I'd not expect it either but I'd happily accept, esp if it was HIM who had asked me out for dinner.

noego · 19/05/2017 17:29

"this becomes harder to follow through on once you're in a relationship and invested."

Not for me. Over step the boundary and its over. Simple.

RestlessTraveller · 19/05/2017 17:32

You want him to pay for everything, and have "leadership qualities".

I truly hope you find the sort of man you deserve.

PamelaFlitton31 · 19/05/2017 17:33

I think I'm a bit contrary about the paying issue. I would like the man to offer, but wouldn't accept.

thekeyboard · 19/05/2017 17:39

Well this was 12 years ago, but my DH managed to plan dates and expected to pay for most things. When did it become so hard? Now we have 3 DC and I've never felt any less equal to him, but I appreciate he doesn't treat me as if I'm one of his mates either. Horses for courses and you have to start as you mean to go on, as is the case with the OP.

Adora10 · 19/05/2017 17:41

I do think you are slightly ott though OP if you expect him to pay every time, be nice if you did too no?

Girlywurly · 19/05/2017 17:45

Thanks Adora and thekeyboard. Was beginning to think I'm a total diva!! Grin

Computer, he did specifically say he was taking me out. There were two reasons why I needed to know what time we were meeting: my babysitter was bringing DD home from her after school club at 6pm. I didn't want to be still hanging around the house because DD would want to know where I was going/who with and would get upset that I couldn't do her bedtime stories and cuddles. 2. I work from home and wanted to plan my afternoon so I could work out how much I could realistically get done before leaving the house. Plus, it's just good manners.

Spatkling, he knew I didn't have a 'relaxed' schedule. When I told him I was a mum, he asked how easy it was for me to meet. I said it could be done, if organised in advance.

I didn't chase him because I don't like to do that, for the reasons stated below. Also, I was curious to see how long he would leave it. It's a test of character, which he failed. If I had chased, sorted stuff myself, we'd probably be dating by now, which wouldn't actually serve me in the long term, because he'd still be a lazy, inconsiderate fuckwit.

OnlyBoy, it's self evident that I'm his, and any man's, equal. I don't need to pay for my drink to prove that to myself or to him.

Yep, Phoebe, slagging off former partner - massive red flag. Had one once who kept on slagging off his mum too?! Really off-putting.

Chilliegg, agreed: hipsters do not do it for me either. Not surprised you dumped the watchless one. Grin

OP posts:
Girlywurly · 19/05/2017 17:47

Yes, Adora, once we were into a relationship, of course I'd be doing things for him.

OP posts:
ComputerUserNotTrained · 19/05/2017 17:52

If I have lots of unscheduled business meetings, it's because the shit's hit the fan at work. I wouldn't have time to be booking tables and I probably wouldn't know what time I was going to be able to get away.

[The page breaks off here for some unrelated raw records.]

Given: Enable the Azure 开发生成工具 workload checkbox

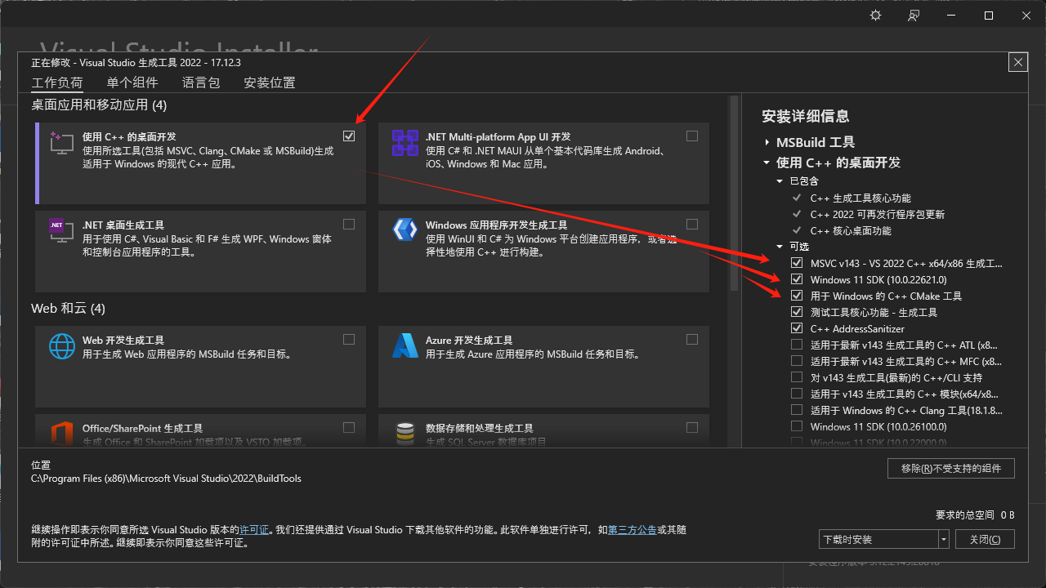Looking at the screenshot, I should pos(692,340).
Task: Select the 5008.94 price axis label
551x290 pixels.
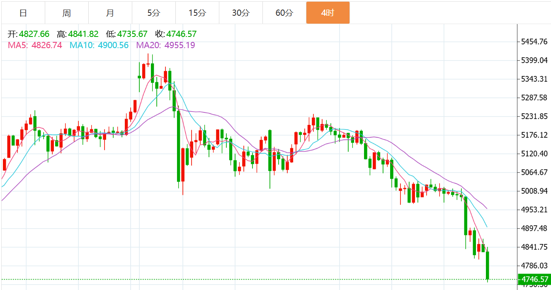Action: click(534, 191)
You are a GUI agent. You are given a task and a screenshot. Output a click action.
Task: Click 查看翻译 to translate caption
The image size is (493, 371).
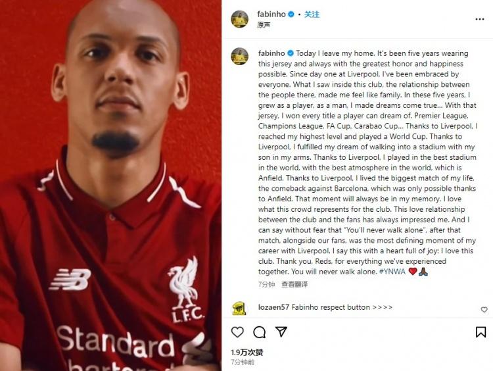[x=294, y=284]
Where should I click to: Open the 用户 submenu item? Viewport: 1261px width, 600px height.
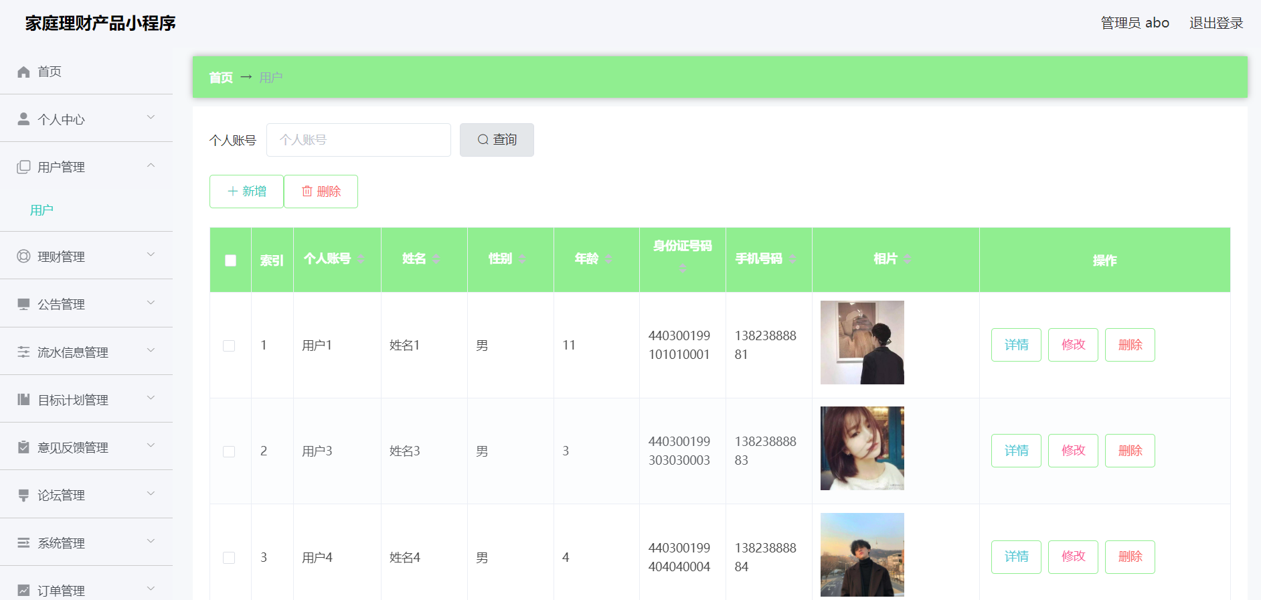41,210
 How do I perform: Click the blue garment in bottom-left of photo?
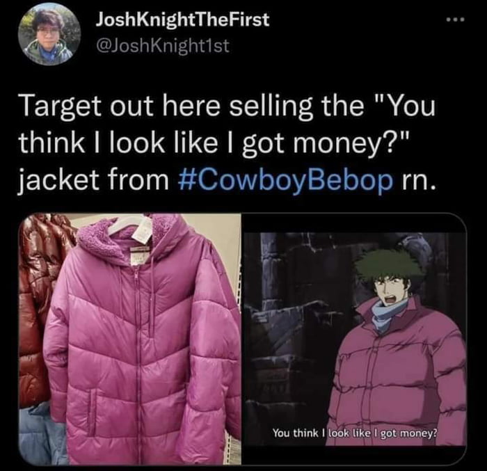click(x=42, y=435)
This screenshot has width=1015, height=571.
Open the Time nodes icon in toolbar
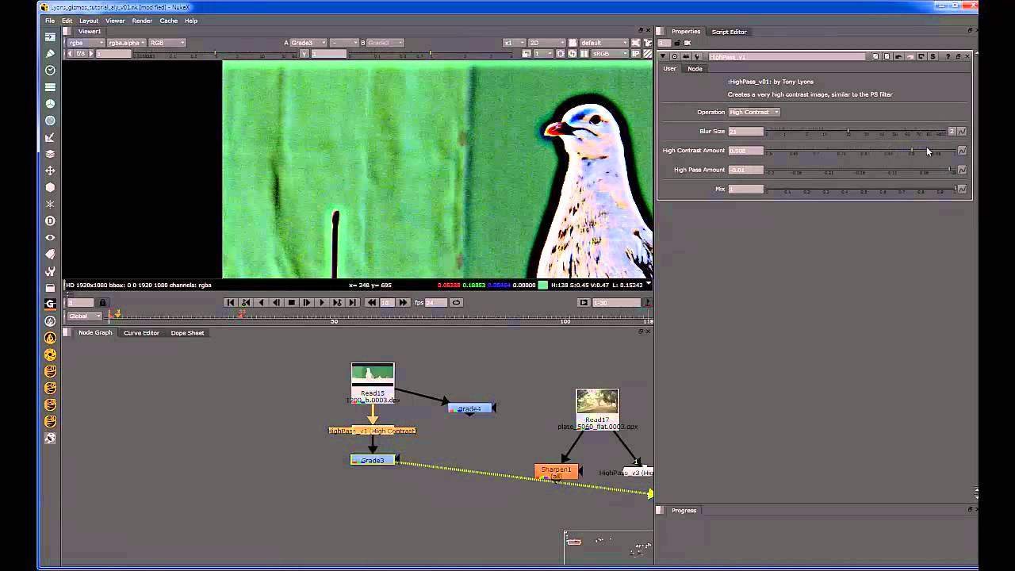[x=50, y=71]
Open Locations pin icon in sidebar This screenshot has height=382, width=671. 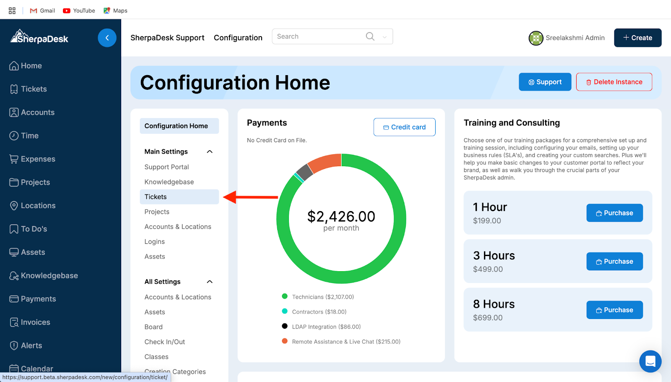pyautogui.click(x=14, y=206)
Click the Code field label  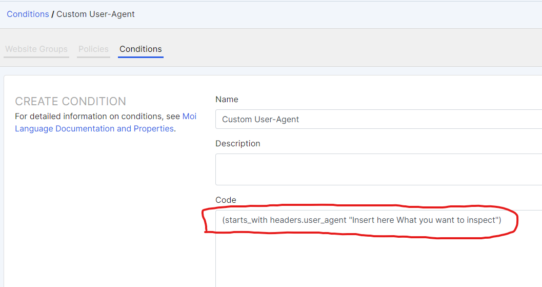(226, 200)
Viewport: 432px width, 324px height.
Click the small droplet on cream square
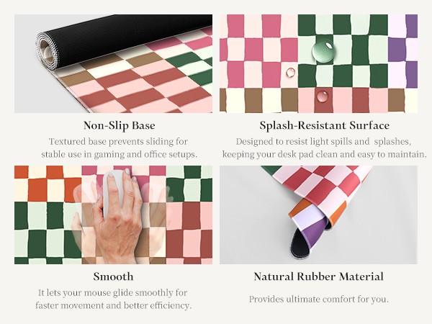point(290,73)
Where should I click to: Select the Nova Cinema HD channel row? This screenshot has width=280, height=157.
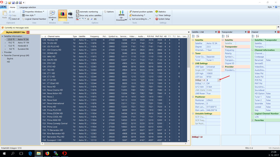pos(55,90)
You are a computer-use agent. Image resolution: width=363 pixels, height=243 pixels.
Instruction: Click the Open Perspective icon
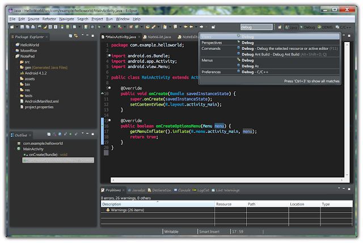(280, 27)
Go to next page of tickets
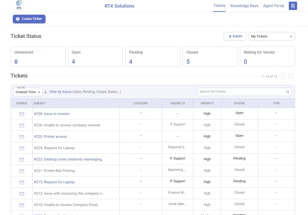 (291, 76)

Maybe he was being all leadershippy and initiativey at work. I guess you'll never know, however.

Girlywurly · 19/05/2017 17:55

If that was the case, he should have communicated it and apologised, right?

OP posts:
ComputerUserNotTrained · 19/05/2017 18:05

Did you ask him when and where, before you messaged him to dump him?

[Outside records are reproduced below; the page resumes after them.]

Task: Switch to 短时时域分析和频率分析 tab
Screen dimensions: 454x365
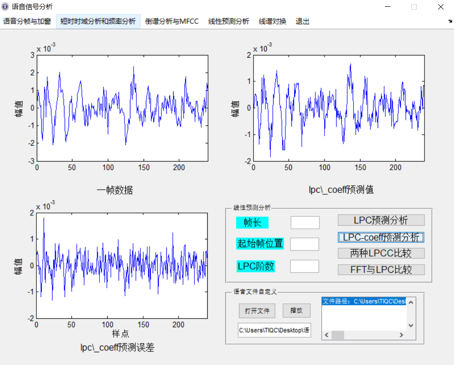Action: click(98, 21)
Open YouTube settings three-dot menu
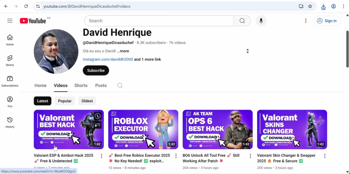Screen dimensions: 350x174 coord(306,21)
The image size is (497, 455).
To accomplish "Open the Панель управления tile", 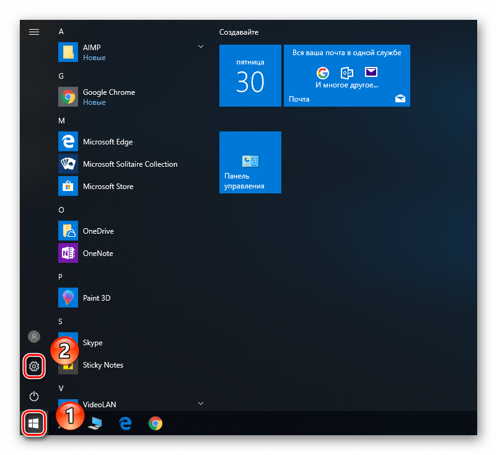I will coord(250,162).
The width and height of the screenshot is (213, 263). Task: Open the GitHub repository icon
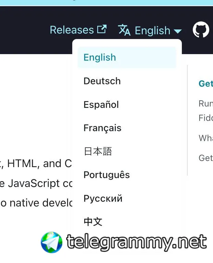201,30
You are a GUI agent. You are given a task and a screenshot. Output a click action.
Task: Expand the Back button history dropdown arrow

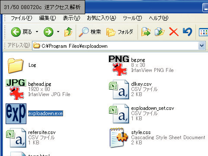coord(37,31)
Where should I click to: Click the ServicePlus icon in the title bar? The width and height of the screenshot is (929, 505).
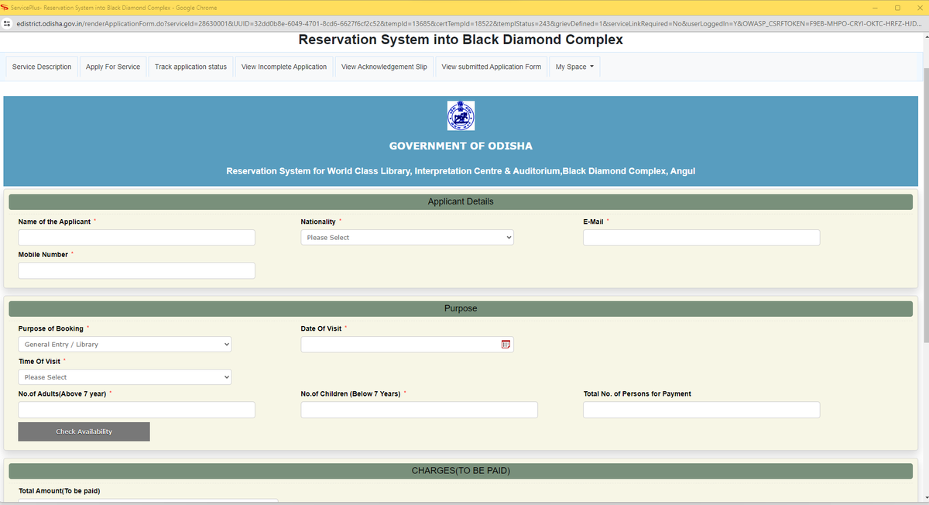click(7, 7)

Girlywurly · 19/05/2017 18:10

Yes, and his answer made it clear that he'd not yet sorted anything out. He said he'd write back shortly with details, and I replied there was no need to because I couldn't/wouldn't do last minute meets.

Do you think I should have meekly accepted that kind of treatment?

I was really looking forward to the date, but felt I just couldn't let that kind of disrespect go. It's insulting.